I understand Quentin taking his love for Hong Kong action and Blaxploitation and creating yet another homage to the films of his youth. However, in his desire to accurately recreate those films, he forgets what makes them so enjoyable to the film geek in us all. Yes, those films were truly bad; badly acted, badly written and badly put together, but for most of them it was not intentional. We laughed at their seemingly lack of awareness as to the limits of their talent; nevertheless, there was also a smattering of respect because somehow they had completed a film and got you to watch it. A good movie that crosses genres is what Quentin should have strived for and it could have been a lot of fun instead of the hodgepodge of scenes that he presented.
Another issue I have is Quentin’s constant need for narratives to not be told in linear time. It’s baffling unless he’s an alien from Kurt Vonnegut Jr.’s Slaughterhouse Five. It adds nothing extra to the story. The only thing gained is that after the Bride kills Vernita, the truck the Bride drives off in has the words “Pussy Wagon” written on the tailgate in large pink letters. We discover later how she ended up in the truck, but did we get anything more than if we had seen the Bride when she first approaches the truck? Maybe Quentin distracts us with false questions so we don’t focus on the large holes in the plot that I could drive a Hummer through. Sorry, still getting over the Recall.
Because of the half-movie’s graphic nature, I should point out that I’m not some anti-violence prude, although I don’t know how this movie got an R instead of an NC-17 which it deserved. There’s plenty of mindless violence I enjoy whether it’s Brawlin’ Broads on pay-per-view, the TV show Jackass and even selected highlights from this summer’s big hit, The War in Iraq. But as a movie, Kill Bill Vol. 1 is a horrible, self-indulgent, practical joke played on the film-going public and its investors. It is one more piece of evidence pointing to the slow decline of Quentin Tarantino’s movie-making skills. He peaked with Reservoir Dogs and has gone down hill ever since. When Miramax realized the mess they had when Kill Bill got to post-production, they came up with the idea of making it two films in an attempt recoup the money already spent and to be able to stave off critics by having the “wait until you see Vol. 2” excuse. But can anything be revealed in Vol. 2 that will justify the movie beeping out every mention of the Bride’s real name?

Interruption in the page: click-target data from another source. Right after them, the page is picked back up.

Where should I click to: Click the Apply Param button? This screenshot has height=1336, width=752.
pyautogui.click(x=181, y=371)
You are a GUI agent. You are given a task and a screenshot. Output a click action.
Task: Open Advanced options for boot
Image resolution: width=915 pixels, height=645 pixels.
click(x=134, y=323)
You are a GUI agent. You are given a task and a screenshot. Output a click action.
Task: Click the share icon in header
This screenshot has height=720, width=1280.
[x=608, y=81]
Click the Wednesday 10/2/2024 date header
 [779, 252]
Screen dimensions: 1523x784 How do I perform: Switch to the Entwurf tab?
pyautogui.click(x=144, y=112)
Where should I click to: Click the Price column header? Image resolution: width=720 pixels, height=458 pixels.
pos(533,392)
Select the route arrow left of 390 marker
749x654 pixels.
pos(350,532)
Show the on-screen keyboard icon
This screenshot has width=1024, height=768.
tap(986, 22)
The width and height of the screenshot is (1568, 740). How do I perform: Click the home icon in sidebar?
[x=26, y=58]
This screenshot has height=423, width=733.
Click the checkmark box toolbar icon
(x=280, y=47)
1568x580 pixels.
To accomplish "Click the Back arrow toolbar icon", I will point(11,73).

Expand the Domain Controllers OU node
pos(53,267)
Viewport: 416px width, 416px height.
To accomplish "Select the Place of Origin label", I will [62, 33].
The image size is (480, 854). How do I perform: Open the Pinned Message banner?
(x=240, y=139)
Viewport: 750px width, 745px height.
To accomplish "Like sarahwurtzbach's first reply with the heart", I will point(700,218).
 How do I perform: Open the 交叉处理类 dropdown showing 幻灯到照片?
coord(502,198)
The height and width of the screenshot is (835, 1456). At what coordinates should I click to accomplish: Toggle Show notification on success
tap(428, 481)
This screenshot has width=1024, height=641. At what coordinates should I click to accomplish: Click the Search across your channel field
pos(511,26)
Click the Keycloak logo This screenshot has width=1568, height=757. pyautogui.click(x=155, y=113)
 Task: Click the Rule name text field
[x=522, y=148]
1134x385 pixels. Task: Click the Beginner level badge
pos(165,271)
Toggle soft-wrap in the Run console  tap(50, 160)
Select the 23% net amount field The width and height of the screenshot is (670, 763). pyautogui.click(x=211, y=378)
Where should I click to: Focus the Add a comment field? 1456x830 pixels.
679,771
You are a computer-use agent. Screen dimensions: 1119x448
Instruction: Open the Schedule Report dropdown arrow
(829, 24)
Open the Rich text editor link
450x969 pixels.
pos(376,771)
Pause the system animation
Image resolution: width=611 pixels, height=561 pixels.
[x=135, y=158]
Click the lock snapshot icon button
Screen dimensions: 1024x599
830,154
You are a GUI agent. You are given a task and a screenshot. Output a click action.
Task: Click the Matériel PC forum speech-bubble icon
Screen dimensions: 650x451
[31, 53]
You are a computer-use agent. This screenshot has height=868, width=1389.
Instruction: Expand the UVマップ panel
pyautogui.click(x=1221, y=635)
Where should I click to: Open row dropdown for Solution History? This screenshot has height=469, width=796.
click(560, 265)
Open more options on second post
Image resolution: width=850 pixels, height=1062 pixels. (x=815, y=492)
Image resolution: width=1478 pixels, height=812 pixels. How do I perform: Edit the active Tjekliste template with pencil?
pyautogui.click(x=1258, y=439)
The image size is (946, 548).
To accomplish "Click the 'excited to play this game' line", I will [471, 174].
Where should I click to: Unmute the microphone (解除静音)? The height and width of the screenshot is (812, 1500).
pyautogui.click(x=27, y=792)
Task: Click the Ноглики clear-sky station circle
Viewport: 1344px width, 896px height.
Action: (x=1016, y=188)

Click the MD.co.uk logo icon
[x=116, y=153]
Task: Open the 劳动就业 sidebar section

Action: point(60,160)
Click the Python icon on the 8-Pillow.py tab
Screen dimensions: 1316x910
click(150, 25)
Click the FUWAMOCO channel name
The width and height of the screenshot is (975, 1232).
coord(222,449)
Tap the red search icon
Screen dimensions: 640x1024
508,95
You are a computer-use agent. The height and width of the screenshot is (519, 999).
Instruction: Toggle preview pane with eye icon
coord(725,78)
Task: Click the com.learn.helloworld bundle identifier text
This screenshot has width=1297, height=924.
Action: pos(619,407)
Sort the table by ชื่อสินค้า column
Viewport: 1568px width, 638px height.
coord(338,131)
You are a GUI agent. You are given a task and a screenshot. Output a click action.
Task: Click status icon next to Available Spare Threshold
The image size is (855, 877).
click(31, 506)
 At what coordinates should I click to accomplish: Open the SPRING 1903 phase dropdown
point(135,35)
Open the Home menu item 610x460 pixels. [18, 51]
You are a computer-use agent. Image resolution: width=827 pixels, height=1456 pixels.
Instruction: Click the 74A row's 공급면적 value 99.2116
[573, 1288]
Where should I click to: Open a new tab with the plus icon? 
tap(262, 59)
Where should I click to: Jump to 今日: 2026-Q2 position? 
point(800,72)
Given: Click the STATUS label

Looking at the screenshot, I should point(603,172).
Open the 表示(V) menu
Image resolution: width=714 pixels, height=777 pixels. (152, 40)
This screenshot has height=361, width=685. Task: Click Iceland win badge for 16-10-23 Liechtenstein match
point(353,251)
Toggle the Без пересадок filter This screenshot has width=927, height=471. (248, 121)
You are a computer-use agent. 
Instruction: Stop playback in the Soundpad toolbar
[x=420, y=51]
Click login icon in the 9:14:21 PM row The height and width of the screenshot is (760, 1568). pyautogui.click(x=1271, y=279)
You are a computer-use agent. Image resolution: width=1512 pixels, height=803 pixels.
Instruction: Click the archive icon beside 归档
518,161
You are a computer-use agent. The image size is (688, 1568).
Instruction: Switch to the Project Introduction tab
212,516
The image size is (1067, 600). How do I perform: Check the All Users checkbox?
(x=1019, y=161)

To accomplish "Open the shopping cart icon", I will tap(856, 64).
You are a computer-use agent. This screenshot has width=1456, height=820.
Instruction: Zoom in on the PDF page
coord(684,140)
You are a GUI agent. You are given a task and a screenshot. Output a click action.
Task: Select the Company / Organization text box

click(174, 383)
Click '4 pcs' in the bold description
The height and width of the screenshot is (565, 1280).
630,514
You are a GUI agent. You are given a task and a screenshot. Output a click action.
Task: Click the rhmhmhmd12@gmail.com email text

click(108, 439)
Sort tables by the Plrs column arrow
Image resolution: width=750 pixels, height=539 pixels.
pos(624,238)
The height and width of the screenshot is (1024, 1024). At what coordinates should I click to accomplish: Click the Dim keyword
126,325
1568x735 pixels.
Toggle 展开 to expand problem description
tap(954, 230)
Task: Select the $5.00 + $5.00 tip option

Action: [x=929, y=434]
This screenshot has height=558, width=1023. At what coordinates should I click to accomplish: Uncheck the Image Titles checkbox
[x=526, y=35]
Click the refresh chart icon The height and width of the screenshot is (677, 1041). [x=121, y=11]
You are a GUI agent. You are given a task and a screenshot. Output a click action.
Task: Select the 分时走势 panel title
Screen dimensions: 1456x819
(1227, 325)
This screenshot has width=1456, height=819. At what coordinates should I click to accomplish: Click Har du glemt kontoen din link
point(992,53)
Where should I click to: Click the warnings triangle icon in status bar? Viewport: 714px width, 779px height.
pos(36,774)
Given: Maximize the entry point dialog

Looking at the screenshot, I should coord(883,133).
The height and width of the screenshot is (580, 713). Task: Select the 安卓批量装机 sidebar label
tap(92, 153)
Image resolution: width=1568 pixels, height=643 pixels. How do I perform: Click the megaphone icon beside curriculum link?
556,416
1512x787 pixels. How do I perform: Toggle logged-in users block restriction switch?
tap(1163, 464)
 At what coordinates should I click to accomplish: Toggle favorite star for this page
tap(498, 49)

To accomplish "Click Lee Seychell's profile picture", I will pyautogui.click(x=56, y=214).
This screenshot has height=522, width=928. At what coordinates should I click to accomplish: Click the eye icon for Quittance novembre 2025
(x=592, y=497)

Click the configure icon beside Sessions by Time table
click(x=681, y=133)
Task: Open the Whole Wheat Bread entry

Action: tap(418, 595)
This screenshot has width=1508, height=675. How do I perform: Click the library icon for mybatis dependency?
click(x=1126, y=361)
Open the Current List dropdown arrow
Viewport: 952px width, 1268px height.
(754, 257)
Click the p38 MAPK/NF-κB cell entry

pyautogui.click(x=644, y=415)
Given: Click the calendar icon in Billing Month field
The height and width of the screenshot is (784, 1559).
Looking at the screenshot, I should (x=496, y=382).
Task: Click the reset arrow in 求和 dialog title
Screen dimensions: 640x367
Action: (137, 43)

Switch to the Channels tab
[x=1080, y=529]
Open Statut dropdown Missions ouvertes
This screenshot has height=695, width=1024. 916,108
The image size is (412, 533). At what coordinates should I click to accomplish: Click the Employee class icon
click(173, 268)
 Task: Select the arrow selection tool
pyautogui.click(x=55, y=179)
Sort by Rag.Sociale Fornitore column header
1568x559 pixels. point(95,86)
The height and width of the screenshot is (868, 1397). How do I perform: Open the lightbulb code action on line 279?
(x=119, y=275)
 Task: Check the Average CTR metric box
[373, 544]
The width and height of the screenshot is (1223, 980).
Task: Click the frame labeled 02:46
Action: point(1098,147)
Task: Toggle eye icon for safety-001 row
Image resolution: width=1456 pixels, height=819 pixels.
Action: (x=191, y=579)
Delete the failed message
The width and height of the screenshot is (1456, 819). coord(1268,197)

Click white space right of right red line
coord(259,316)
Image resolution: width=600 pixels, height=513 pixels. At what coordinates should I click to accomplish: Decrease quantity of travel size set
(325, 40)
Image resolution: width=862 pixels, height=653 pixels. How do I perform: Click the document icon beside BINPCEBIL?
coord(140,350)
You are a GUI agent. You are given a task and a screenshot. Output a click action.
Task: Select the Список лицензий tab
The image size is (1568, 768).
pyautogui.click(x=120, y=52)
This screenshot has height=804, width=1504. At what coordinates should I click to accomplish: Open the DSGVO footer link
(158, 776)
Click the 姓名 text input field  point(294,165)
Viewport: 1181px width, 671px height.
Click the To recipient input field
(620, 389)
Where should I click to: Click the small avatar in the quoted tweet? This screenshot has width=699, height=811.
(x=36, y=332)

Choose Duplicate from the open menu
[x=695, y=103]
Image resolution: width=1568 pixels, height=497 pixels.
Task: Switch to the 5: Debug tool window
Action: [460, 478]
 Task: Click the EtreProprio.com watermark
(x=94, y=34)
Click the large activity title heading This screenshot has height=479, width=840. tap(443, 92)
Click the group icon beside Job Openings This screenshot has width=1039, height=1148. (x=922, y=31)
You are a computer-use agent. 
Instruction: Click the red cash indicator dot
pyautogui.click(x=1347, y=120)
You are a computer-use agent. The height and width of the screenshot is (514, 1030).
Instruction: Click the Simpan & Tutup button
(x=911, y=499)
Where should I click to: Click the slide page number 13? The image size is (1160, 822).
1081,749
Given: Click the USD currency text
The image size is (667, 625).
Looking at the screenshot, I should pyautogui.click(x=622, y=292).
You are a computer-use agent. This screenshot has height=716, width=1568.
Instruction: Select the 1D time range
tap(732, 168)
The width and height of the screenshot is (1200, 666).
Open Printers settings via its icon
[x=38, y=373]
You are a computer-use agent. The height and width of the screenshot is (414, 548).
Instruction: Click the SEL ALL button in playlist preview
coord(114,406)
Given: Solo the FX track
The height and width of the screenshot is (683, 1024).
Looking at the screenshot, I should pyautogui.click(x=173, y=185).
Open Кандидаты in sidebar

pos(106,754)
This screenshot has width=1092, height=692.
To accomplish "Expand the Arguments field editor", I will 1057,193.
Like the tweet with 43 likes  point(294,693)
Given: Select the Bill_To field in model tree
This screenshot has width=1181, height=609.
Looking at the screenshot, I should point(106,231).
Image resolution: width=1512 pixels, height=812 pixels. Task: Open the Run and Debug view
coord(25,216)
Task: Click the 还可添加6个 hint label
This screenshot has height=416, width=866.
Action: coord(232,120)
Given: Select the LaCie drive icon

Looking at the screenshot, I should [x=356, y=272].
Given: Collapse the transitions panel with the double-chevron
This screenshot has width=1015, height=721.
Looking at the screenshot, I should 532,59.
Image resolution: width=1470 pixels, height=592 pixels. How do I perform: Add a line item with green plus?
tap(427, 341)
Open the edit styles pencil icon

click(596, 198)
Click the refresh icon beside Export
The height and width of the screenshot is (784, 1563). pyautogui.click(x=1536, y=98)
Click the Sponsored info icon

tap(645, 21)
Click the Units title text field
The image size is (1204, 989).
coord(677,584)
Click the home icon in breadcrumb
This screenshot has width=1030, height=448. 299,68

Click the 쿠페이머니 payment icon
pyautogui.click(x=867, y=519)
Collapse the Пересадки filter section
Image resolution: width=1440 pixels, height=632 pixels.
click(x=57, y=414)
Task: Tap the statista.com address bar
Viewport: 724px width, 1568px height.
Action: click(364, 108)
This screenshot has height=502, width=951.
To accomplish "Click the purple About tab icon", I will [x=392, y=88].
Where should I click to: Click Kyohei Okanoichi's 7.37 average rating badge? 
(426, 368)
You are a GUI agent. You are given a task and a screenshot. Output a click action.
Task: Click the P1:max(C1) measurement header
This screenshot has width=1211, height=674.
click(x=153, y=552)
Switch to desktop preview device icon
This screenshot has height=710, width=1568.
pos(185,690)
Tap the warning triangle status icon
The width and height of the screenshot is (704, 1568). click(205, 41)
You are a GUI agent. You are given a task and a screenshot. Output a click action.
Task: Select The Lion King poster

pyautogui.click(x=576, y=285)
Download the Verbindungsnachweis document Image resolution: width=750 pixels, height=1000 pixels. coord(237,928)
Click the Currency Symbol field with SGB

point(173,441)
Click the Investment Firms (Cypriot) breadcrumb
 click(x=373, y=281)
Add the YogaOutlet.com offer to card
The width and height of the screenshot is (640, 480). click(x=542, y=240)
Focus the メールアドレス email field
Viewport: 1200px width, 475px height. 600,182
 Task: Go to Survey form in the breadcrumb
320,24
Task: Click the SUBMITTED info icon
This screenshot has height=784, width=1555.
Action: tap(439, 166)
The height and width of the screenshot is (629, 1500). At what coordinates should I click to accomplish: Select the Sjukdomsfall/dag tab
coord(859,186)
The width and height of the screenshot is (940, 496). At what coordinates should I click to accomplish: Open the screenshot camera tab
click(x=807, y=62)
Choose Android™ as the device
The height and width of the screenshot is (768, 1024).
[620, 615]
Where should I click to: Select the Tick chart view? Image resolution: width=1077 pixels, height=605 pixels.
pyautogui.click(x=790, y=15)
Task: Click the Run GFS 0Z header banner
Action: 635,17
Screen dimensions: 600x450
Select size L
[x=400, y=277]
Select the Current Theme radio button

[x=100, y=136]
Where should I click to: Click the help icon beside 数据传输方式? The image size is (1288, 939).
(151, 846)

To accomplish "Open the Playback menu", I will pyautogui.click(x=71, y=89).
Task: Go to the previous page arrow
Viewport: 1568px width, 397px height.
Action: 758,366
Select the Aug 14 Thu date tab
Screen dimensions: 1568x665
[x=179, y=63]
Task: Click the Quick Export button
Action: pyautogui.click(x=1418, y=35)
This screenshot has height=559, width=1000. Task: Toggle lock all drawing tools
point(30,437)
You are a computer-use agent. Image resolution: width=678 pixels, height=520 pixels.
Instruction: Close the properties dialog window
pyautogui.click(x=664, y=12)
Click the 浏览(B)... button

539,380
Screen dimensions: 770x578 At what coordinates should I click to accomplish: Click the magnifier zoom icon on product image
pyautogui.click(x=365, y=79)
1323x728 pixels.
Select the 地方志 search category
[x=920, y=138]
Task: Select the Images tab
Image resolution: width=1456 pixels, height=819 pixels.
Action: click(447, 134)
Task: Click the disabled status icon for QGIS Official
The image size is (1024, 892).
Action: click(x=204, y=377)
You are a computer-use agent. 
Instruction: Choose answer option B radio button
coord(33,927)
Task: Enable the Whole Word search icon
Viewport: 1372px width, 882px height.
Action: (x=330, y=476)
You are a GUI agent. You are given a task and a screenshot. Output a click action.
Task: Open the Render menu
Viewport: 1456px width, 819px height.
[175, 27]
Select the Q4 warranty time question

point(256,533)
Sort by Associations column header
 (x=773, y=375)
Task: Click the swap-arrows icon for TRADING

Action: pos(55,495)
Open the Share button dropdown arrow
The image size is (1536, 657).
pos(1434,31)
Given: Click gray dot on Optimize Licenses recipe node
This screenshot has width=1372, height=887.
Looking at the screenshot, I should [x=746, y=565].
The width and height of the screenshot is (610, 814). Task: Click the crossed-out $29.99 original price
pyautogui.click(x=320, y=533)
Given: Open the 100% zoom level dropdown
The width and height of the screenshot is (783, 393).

The only elements I enjoyed were the 5,6,7,8's, a rockin’ Japanese garage band that should be on the radio alongside bands like The White Stripes, The Hives, et.al. The scene where snow lightly falls before Ishi and beep (annoying, huh?) fight. It looked fantastic. One of the best moments of cinematography I’ve seen in quite a while, but by this time the movie had already lost my interest. And lastly, how good Vivica's ass looked in those tight pants when she fought beep. Mmmmmm-mm. I know that’s a rather crude comment, but if that sentence bothered you, then there’s no way you’ll enjoy what’s in the movie.
I had the choice of watching Kill Bill or going to a casino where my wife and I probably would have lost at least $100.00 at the craps and blackjack table. Upon reflection that now appears to have been better the choice rather than the time and aggravation spent on this half-movie. The good news is we bought tickets for School of Rock and walked into Kill Bill (take that, Harvey) so I’m not being played the sucker and paying twice to see both halves of this movie. That’s assuming I even go see Vol. 2, which currently is doubtful.